● WORK INSTRUCTION
Repeat word for word the lines starting at the one with "Task: Click the green open-file toolbar icon" and ending at the final line of the material, both ends included; omit pictures.
== Segment start ==
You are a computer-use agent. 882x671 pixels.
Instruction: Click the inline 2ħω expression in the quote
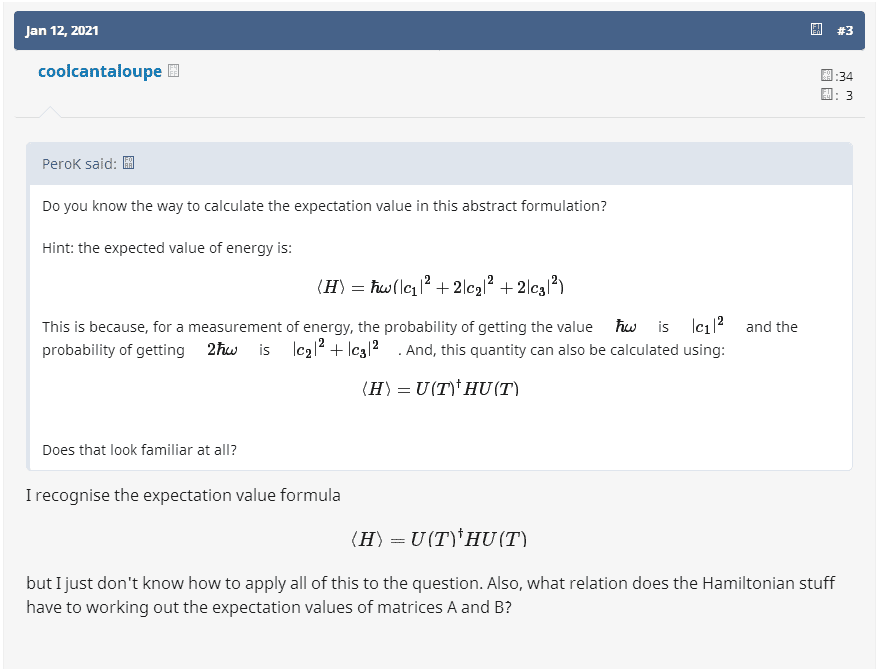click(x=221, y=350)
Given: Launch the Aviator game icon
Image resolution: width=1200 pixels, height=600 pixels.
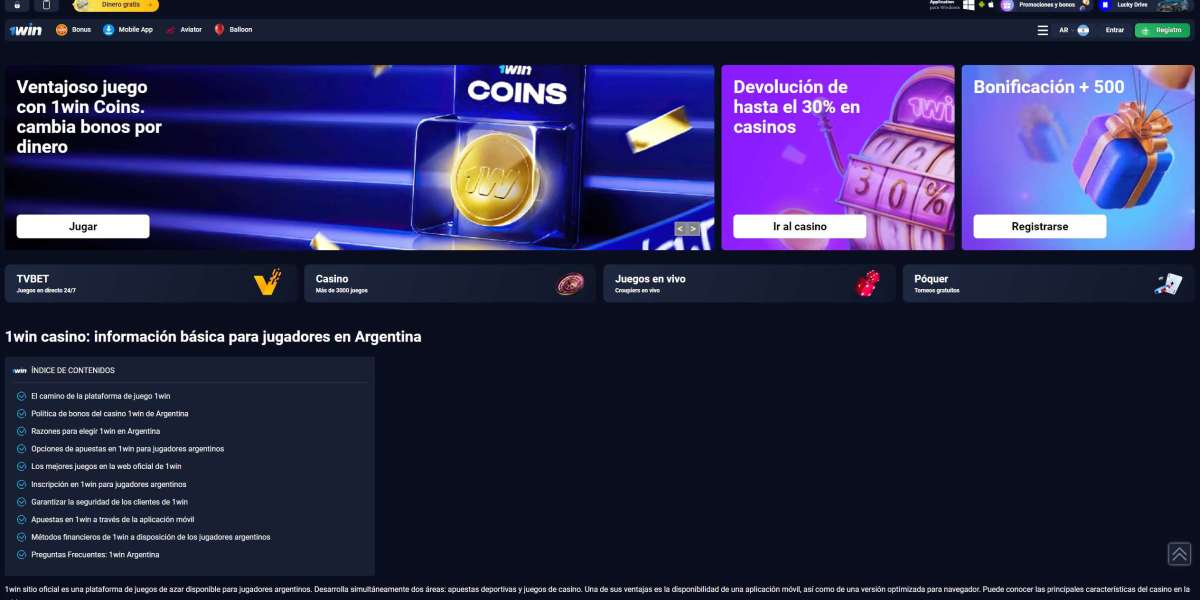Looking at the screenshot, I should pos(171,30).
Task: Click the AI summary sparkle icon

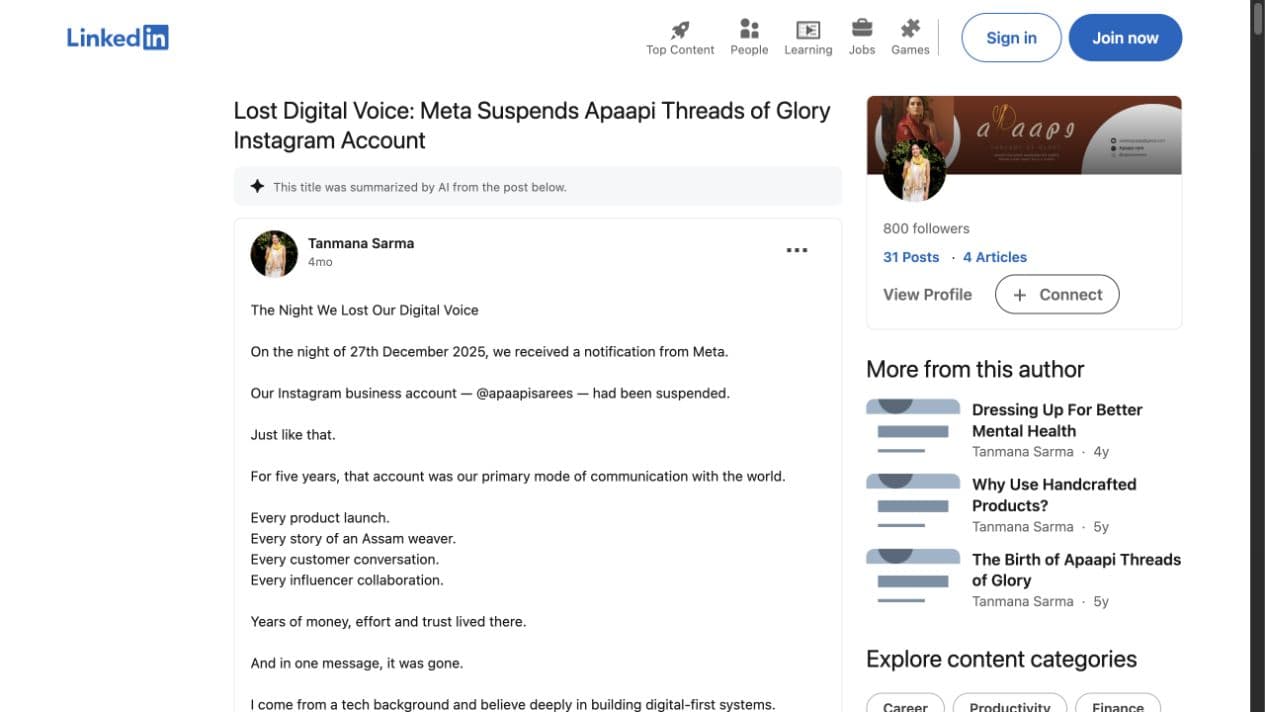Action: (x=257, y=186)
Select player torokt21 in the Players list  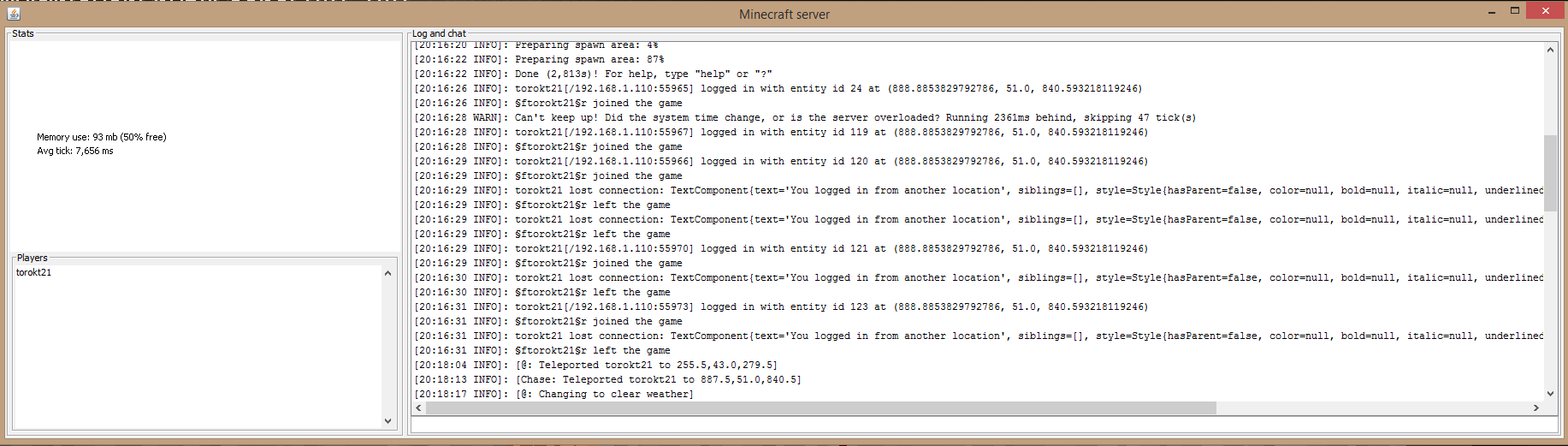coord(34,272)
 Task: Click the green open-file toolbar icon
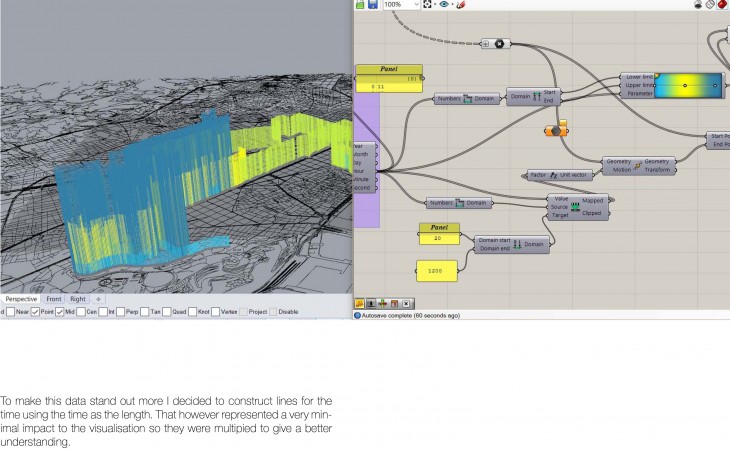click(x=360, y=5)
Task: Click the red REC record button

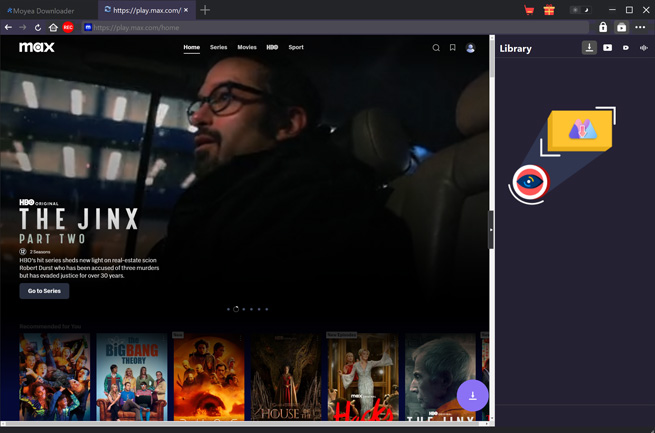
== Segment end ==
● RESPONSE
 Task: Click the green open-file toolbar icon
click(x=360, y=5)
Task: Click the red REC record button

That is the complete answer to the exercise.